A Journey to an Associate Degree in Nursing: Comfort Ekeoha’s Story of Resilience and Community

Comfort Ekeoha began the Associate Degree in Nursing (ADN) program at Carrington College in February of 2023; she had recently moved back to Albuquerque to be closer to her family. Comfort found another close-knit family in the nursing program—classmates who supported and motivated each other as they learned together. Shawna Cunningham, Director of Enrollment Services, nominated Comfort for the student spotlight. “Comfort has a positive attitude every day, in and out of class,” Shawna says. “She is focused and supportive to others, staying after class to help fellow classmates get a better understanding of assignments.” Here, Comfort shares more about her experience in the ADN program, along with helpful advice for new students.  

What did you do before enrolling in the ADN program?

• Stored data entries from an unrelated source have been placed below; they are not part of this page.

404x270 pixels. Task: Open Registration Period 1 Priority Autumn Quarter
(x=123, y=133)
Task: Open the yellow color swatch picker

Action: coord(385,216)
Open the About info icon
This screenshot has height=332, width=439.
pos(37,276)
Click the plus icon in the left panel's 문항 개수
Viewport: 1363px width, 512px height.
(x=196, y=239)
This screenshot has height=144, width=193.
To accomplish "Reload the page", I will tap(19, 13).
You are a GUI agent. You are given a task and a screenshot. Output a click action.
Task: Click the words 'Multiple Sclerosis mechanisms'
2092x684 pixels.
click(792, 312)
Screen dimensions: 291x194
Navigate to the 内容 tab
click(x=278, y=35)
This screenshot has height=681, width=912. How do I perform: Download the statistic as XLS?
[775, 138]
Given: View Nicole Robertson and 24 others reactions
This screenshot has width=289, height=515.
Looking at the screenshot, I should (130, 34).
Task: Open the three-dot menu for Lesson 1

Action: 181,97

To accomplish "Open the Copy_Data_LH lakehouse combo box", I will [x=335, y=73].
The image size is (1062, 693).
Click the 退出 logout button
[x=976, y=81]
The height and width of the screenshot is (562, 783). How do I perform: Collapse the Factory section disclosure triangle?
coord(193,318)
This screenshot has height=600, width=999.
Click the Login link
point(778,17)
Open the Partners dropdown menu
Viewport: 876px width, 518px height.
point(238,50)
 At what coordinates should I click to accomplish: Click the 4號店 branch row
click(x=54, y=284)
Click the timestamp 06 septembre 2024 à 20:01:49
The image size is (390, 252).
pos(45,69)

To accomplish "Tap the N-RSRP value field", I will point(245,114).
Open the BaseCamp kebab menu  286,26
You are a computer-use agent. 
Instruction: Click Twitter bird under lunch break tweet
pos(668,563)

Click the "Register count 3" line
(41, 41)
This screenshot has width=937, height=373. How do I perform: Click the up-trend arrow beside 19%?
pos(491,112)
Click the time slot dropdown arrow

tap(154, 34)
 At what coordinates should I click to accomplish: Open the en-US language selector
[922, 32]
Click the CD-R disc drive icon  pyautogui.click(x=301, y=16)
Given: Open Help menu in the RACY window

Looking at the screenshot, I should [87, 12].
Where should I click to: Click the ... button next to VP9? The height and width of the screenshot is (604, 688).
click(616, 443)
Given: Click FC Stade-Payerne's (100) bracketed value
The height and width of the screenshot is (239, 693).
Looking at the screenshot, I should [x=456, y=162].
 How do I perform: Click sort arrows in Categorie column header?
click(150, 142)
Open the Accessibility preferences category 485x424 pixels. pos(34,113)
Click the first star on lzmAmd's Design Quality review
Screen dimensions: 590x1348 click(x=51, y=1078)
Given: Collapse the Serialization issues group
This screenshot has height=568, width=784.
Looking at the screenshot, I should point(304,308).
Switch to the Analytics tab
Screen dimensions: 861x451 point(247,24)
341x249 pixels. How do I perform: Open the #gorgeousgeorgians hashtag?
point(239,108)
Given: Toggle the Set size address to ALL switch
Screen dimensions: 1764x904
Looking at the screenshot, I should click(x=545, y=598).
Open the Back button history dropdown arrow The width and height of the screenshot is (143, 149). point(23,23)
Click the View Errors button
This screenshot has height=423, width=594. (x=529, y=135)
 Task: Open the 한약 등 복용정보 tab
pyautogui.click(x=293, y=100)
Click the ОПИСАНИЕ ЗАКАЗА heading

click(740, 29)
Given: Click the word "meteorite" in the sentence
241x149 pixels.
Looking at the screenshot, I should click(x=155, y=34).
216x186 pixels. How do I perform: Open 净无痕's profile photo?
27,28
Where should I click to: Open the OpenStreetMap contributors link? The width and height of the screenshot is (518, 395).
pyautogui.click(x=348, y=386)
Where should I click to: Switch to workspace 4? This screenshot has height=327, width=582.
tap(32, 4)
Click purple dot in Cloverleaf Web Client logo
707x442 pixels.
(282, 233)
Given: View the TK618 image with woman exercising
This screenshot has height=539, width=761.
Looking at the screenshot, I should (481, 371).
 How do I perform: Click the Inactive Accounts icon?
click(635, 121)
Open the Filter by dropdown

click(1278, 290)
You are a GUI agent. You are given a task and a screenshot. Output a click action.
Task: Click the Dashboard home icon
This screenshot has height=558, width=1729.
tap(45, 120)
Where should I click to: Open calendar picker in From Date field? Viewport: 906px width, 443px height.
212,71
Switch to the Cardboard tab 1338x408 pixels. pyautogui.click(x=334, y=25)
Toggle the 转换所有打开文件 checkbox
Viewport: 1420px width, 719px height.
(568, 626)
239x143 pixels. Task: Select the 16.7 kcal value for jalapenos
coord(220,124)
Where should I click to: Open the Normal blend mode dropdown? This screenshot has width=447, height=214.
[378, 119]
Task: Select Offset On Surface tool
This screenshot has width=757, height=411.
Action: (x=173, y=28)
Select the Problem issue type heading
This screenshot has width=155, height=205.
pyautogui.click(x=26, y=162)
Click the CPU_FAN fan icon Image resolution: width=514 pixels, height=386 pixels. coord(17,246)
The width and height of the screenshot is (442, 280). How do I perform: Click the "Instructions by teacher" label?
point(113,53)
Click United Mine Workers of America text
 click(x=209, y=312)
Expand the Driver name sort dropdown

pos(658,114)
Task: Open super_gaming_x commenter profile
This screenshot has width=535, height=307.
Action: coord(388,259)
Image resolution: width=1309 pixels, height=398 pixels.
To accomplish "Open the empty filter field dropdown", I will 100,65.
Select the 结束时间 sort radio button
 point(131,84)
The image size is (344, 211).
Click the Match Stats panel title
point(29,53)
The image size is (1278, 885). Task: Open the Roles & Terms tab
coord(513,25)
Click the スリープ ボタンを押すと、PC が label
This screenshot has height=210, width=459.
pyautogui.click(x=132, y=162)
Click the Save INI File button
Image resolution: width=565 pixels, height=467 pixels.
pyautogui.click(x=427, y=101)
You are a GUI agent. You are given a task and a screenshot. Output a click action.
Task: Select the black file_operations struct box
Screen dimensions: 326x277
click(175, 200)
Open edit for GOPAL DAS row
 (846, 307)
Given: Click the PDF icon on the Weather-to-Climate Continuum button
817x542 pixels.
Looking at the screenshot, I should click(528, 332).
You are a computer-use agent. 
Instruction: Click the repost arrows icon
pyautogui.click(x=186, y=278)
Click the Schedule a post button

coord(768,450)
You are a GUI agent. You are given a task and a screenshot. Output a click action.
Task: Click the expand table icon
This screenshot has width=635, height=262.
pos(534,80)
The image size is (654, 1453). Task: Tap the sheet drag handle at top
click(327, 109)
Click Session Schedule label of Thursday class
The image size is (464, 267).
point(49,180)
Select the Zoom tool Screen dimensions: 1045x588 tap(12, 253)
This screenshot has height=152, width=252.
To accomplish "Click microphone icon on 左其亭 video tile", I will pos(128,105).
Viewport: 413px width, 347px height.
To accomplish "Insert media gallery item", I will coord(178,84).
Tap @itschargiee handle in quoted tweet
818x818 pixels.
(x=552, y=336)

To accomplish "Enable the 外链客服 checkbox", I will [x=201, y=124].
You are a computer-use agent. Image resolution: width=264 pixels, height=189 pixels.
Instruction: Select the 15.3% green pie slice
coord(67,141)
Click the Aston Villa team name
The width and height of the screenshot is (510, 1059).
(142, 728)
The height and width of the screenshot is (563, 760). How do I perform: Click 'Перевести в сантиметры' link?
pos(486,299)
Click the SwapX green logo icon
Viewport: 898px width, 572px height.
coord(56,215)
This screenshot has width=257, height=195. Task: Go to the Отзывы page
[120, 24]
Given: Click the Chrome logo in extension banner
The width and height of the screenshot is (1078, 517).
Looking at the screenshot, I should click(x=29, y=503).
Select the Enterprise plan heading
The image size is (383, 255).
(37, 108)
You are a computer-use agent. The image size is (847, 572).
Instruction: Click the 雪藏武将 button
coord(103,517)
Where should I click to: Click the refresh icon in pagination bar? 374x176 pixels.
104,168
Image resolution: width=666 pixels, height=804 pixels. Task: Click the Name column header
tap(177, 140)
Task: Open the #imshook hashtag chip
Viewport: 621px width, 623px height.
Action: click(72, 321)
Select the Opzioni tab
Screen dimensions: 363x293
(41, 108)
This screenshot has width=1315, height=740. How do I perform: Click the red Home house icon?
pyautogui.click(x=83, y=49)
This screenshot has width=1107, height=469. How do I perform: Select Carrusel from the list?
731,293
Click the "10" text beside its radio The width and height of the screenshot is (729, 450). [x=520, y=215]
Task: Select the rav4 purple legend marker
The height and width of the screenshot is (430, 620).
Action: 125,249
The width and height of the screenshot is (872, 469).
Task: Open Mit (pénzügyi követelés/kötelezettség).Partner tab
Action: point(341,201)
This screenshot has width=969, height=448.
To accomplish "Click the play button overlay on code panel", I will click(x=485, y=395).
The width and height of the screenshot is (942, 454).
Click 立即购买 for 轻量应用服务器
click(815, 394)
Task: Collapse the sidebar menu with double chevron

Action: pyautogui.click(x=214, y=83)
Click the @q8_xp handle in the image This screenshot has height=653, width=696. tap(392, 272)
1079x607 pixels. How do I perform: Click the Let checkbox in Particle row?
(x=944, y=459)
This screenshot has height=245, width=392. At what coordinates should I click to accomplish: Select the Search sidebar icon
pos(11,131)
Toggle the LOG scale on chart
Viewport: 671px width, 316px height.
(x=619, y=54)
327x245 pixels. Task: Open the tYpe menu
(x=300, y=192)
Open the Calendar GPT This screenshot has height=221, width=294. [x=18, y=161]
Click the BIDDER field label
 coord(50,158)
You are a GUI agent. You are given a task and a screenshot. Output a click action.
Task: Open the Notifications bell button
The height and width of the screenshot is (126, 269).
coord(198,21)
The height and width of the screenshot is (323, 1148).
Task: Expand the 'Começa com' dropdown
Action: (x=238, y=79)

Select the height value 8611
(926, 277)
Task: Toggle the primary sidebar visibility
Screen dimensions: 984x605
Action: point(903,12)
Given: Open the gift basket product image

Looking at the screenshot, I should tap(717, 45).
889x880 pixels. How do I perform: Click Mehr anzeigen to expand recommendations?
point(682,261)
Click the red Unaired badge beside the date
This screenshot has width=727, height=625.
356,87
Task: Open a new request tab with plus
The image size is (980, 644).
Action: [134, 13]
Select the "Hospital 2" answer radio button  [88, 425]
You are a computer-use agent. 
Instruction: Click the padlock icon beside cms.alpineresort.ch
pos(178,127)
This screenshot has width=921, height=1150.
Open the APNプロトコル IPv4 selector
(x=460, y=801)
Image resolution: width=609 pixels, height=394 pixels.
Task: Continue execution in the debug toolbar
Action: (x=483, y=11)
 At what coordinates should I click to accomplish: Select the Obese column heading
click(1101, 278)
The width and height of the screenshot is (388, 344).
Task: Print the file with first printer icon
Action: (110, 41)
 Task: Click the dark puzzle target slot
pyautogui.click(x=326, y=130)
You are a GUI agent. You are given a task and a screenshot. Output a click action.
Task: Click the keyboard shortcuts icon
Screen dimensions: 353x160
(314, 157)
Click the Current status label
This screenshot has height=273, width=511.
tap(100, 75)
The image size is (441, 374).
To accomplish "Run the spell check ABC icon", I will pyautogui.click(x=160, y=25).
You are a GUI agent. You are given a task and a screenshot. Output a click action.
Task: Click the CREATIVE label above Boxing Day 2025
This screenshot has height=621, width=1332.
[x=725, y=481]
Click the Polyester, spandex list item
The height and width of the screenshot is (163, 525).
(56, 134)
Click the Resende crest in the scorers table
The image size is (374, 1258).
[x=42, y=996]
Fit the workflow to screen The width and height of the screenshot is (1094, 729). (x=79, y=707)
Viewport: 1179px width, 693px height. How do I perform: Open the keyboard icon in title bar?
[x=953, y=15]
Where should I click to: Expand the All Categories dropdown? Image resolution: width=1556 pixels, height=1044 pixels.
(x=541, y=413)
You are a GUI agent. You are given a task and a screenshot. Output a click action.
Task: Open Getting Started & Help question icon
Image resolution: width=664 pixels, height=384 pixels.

I had started a nursing program at Texas Tech (first level) but then had a health issue, and I moved home with my parents so they could help me. I started taking classes online after I recovered because I wanted to go to a nearby community college, but then I changed my mind when I looked into the ADN program at Carrington.

What made you want to study nursing? Were you inspired or influenced by anyone?

A little bit of it all runs in my family; I have a lot of family members in the healthcare field. My grandmother made a big impact on me because she was a midwife, and my aunt was also a midwife and a nurse. Growing up, I got to go to work with her sometimes and see the impact she had made, how she helped so many families. My own goal right now is to become a labor and delivery nurse, and to eventually get my master’s degree in nursing to become a midwife.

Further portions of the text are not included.